▶ **Excerpt provided**

Since 9/11, Republicans Have Voted Repeatedly Against Strengthening Border Security

  • Since 9/11, Democrats have been highlighting the lack of border security and trying to enhance federal resources targeted at improving border security – but we haven’t been getting any help from Republicans.
  • Seven times over the last four and a half years, Democrats have offered amendments to enhance border security resources.  If these Democratic amendments had been adopted, there would be 6,600 more Border Patrol agents, 14,000 more detention beds, and 2,700 more immigration agents along our borders than now exist.  Each time, these efforts have been rejected by the Republican majority.
  • By not funding adequate border security resources, the Republican majority has also been breaking the promises they made in the Intelligence Reform (or 9/11) Act that was enacted in December 2004.
  • In the 9/11 Act of 2004, the Republican Congress promised to provide 2,000 additional Border Patrol agents, 8,000 additional detention beds and 800 additional immigration agents per year from FY 2006 through FY 2010.  And yet, over the last two years, Republicans have broken this promise.
  • Republicans are currently 800 Border Patrol agents, 5,000 detention beds, and nearly 500 immigration agents short of the promises they made in the Intelligence Reform (or 9/11) Act of 2004. 

 

Performance on Border Resources and Immigration Enforcement Has Fallen under the Bush Administration

  • From 1993-2000, the Clinton Administration added, on average, 642 new Border Patrol agents per year.  Despite the fact that 9/11 highlighted the heightened need for border security, in its first five years, the Bush Administration added, on average, only 411 new Border Patrol agents.
  • Between 1999 and 2004, worksite immigration enforcement operations against companies were scaled back 99 percent by the Immigration and Naturalization Service, which subsequently was merged into the Department of Homeland Security.  In 1999, the United States initiated fines against 417 companies.  In 2004, it issued fine notices to only three.
  • The Bush Administration also has a worse record than the Clinton Administration on pursuing immigration fraud cases.  In 1995, 6,455 immigration fraud cases were completed.  And yet, in 2003, only 1,389 – or 78 percent fewer – immigration fraud cases were completed.
  • The Bush Administration has said that, in its first five years, it caught and returned 6 million undocumented individuals – this is actually a drop from any five-year period during the Clinton Administration.

▶ **Required work**
According to the border security excerpt, how many companies received fine notices in 2004? Work from the border security excerpt alone.

▶ **Data lines**
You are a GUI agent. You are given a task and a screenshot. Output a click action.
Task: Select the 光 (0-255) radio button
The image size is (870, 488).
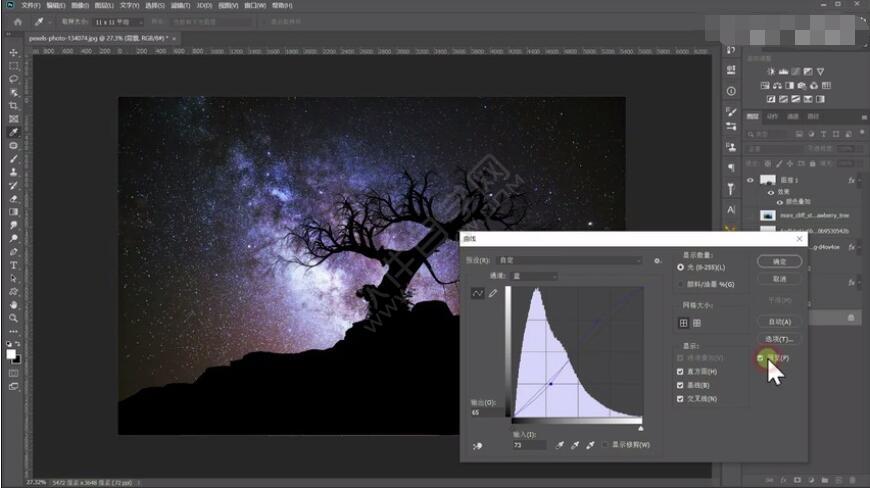[681, 268]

▶ **Exercise output**
Three.